Data shown
○ ○ ○ ○ ○
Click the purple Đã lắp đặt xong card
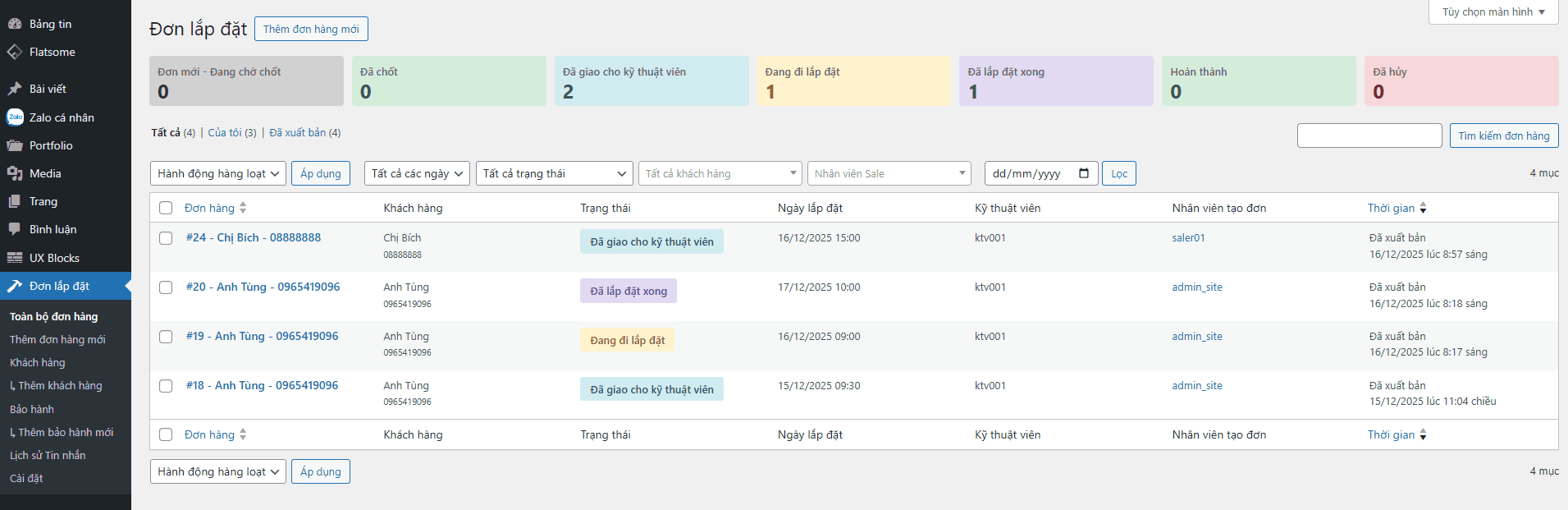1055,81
○ ○ ○ ○ ○
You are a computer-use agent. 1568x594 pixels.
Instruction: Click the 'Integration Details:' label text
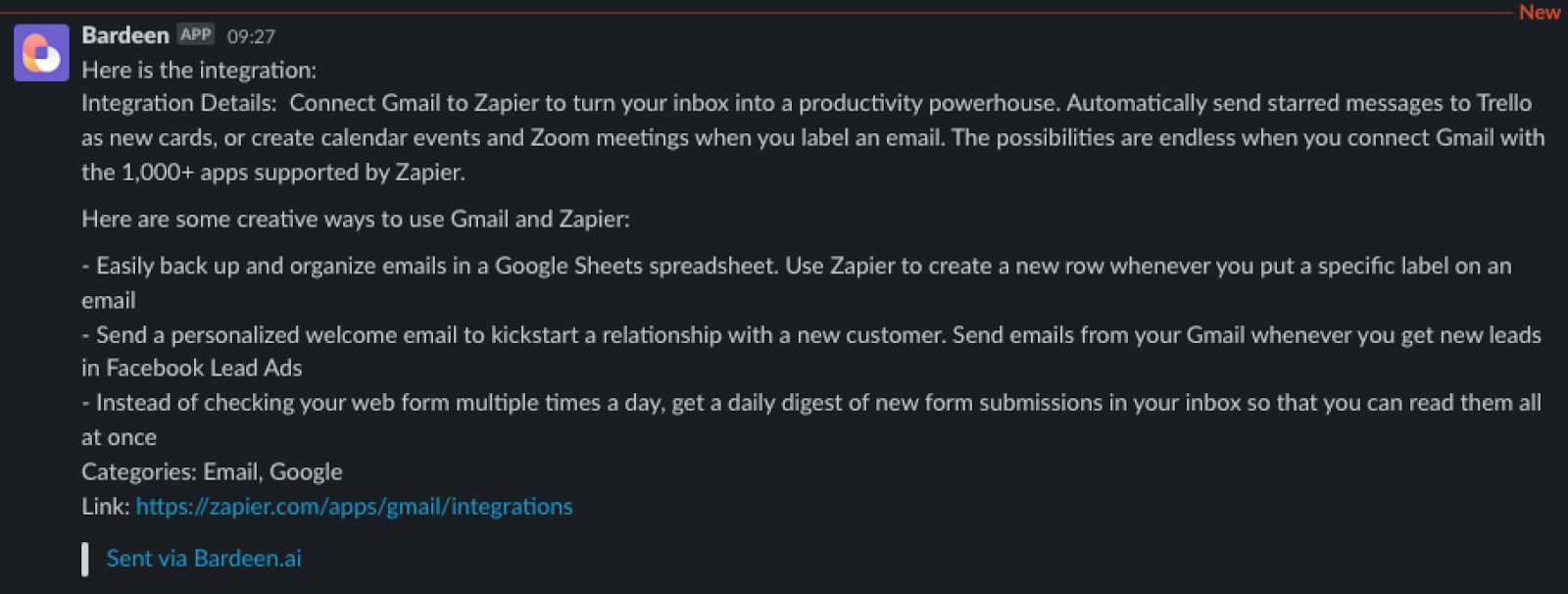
○ ○ ○ ○ ○
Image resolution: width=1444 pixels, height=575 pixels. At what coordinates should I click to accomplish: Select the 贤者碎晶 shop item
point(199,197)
○ ○ ○ ○ ○
What is required
Only the lines from the one containing "You are a computer-use" through the one containing "Instruction: Click the" are to be retyped, both boundary lines included, with no other material.

Reply to the task
You are a computer-use agent. 1568x594 pixels.
Instruction: Click the 'Integration Details:' label text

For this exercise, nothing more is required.